Antitumor antibodies have made a great clinical impact in combination with chemotherapy, but these regimens do not capitalize on their potential to enhance tumor immunogenicity. Further, no antitumor antibodies have been developed for melanoma, despite evidence for high immunogenicity and immunotherapeutic responsiveness. Antitumor immunity is evident in primary and metastatic melanoma from the presence of high levels of TIL capable of recognizing melanoma-derived antigens, however, potent regulatory signals limit the effector immune responses. To enhance the vaccinal effects of antitumor antibodies while removing suppressive signals, we first tested the combination of antitumor antibodies (TA99; anti-TYRP1) with antibody-mediated depletion of Treg in B16 mouse melanoma. We found that depletion of Treg in combination with treatment with TA99 resulted in a significant reduction of tumor growth in both subcutaneous and metastatic models, associated with an increase in CD8+ T cells and a strong CD3+CD137+ infiltrate. Moreover, TA99 also enhanced the therapeutic efficacy of anti-PD-1 and anti-CTLA-4 antibodies, which was associated with a greater CD8+, NK1.1+ and dendritic cell infiltrate, suggestive of an increased antitumor immune response. Further, we found that MEK inhibitor (MEKi) could be used to increase the expression of melanosomal antigens and pigmentation in B16 melanoma cells. Treatment of BRAFWT B16 melanomas with a combination of TA99 and MEKi resulted in a synergistic reduction in tumor growth.

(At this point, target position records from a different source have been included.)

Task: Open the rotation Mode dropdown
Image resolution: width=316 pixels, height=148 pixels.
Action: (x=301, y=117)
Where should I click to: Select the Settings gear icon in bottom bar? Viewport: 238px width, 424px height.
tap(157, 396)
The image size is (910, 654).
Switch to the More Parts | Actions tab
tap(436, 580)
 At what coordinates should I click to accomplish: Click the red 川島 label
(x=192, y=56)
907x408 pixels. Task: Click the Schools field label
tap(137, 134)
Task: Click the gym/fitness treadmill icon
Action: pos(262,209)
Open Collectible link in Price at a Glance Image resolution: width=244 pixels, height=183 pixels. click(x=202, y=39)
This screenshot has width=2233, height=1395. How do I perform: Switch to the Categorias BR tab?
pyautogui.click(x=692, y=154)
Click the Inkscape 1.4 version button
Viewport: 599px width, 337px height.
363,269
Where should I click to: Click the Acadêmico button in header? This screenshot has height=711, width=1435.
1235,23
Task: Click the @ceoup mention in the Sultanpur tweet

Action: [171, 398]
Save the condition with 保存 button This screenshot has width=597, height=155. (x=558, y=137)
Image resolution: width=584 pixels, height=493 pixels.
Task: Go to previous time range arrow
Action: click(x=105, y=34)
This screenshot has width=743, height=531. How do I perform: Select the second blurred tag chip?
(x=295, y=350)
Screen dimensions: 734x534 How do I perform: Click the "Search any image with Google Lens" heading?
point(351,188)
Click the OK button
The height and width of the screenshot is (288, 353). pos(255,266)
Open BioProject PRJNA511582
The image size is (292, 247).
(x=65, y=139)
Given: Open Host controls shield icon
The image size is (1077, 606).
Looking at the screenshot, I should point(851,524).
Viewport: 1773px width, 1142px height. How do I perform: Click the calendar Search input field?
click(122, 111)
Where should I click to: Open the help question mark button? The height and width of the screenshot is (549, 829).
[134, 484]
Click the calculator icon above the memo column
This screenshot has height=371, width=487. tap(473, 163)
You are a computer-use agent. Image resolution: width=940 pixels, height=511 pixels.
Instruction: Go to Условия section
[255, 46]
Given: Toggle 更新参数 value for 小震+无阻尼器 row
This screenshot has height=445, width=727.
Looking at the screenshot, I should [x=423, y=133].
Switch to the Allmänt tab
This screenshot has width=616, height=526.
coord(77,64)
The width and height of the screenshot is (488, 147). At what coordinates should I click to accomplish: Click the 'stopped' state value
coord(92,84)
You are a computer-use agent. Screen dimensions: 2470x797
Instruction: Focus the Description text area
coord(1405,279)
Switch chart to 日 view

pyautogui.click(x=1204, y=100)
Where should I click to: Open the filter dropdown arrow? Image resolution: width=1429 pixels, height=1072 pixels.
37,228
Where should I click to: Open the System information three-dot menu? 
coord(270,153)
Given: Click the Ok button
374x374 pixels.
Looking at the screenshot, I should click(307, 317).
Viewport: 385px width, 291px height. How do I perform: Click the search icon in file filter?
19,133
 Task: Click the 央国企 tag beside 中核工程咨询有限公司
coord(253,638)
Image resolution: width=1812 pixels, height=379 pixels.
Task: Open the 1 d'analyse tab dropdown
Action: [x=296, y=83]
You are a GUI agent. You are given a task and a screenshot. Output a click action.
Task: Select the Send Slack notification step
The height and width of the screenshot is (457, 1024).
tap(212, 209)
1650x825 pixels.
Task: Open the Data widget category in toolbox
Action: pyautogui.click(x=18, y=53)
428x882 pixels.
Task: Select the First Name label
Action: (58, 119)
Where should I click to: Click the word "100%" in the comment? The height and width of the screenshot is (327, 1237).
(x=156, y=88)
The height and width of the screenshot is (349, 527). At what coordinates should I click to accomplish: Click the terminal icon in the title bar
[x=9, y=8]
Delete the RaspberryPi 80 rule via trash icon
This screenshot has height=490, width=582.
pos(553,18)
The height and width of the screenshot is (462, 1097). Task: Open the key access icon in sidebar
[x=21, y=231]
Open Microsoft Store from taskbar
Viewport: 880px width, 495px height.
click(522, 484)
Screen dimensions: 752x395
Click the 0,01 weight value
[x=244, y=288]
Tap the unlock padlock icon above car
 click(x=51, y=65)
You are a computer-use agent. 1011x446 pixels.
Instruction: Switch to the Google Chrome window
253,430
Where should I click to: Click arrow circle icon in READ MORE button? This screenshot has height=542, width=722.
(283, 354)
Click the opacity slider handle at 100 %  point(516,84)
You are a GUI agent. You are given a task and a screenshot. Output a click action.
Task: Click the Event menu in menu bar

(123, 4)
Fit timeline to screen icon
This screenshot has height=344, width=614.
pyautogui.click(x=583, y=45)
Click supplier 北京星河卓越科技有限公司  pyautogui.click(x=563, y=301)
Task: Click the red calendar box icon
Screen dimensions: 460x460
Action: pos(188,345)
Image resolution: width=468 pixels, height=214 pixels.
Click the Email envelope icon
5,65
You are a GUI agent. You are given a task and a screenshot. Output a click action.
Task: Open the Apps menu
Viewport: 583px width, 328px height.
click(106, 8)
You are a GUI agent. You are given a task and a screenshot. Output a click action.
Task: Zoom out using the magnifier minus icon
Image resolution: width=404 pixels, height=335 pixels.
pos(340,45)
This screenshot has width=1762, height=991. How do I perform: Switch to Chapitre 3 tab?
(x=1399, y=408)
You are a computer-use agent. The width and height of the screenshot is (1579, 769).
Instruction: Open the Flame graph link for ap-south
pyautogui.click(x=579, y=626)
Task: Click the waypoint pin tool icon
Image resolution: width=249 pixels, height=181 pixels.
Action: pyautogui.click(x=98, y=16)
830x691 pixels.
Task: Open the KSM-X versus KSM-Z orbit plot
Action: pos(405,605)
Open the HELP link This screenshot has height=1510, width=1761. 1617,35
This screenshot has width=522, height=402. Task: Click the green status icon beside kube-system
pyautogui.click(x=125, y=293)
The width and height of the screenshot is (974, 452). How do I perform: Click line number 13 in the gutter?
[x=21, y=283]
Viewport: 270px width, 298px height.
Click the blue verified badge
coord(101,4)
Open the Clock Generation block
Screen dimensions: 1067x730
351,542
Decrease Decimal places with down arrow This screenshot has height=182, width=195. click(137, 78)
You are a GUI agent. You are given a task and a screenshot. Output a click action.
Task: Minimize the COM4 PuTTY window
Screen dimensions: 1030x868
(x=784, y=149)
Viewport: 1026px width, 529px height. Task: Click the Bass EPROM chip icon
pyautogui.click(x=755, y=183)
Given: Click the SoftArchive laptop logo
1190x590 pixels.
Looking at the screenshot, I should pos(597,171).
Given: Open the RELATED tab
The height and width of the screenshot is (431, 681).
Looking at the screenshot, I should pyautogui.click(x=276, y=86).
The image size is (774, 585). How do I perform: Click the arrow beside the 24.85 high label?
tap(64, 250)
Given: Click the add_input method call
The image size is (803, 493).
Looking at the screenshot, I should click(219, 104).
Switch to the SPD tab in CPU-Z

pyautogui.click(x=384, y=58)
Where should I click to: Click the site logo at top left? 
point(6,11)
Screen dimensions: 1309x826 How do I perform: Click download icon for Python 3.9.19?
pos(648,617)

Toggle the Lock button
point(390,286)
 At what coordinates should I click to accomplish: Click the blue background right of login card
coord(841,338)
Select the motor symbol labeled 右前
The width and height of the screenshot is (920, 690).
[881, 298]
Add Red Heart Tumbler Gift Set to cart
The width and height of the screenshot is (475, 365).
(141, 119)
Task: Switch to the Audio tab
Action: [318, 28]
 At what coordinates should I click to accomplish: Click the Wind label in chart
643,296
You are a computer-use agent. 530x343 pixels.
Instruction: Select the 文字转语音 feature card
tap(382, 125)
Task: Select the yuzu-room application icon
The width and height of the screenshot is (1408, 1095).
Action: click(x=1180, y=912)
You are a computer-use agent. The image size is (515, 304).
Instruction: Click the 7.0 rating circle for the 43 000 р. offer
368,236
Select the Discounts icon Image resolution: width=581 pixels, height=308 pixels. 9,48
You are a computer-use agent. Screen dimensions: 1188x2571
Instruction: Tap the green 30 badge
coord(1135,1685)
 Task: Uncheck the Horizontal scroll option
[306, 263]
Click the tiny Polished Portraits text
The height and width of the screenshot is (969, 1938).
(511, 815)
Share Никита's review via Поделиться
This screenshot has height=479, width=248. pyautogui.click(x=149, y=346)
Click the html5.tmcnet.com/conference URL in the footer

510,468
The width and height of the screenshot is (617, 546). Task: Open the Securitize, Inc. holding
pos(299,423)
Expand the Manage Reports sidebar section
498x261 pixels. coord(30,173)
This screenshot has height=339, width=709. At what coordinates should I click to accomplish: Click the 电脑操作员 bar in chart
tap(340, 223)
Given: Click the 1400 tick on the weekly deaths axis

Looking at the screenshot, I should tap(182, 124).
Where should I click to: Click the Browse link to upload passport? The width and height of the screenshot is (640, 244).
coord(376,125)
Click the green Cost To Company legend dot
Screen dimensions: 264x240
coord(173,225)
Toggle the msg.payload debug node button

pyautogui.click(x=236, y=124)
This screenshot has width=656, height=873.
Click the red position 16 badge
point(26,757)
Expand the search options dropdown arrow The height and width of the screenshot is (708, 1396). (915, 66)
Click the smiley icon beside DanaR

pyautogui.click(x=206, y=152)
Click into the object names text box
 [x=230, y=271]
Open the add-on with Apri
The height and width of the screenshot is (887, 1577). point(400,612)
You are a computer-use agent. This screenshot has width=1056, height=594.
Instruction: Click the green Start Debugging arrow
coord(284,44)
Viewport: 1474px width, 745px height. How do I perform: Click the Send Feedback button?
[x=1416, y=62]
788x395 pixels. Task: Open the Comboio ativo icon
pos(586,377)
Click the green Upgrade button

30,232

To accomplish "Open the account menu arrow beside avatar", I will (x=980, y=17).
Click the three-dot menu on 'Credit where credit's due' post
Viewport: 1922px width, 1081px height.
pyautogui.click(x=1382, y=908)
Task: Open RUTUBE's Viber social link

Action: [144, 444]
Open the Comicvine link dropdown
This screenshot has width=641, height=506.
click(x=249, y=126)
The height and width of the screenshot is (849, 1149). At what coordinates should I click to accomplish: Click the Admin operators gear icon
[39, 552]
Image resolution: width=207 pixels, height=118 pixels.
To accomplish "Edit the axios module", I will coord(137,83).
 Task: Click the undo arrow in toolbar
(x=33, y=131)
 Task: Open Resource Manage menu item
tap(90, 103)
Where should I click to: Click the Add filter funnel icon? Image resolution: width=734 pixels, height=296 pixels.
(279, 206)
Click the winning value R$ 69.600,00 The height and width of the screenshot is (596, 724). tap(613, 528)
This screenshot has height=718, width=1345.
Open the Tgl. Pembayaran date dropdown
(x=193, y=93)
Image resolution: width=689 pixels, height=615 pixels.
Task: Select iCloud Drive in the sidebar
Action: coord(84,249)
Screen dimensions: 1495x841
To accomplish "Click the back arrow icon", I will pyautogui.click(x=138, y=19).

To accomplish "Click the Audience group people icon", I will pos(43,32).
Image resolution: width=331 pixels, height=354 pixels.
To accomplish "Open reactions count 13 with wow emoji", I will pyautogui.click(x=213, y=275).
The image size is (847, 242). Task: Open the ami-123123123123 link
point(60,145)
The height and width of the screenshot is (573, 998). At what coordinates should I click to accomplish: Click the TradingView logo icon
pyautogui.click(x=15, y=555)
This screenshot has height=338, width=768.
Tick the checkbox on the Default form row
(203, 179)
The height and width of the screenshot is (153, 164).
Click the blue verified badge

Finally, treatment of YUMM melanoma (BRAFV600E) with TA99/MEKi resulted in the complete elimination of tumors in the majority of animals, and produced durable responses. Taken together, our findings suggest that MEKi induce an increased expression of tumor-associated antigens, and that combination with anti-tumor antibodies generated a more robust adaptive antitumor response sustained by immune checkpoint inhibition therapy in B16 melanoma.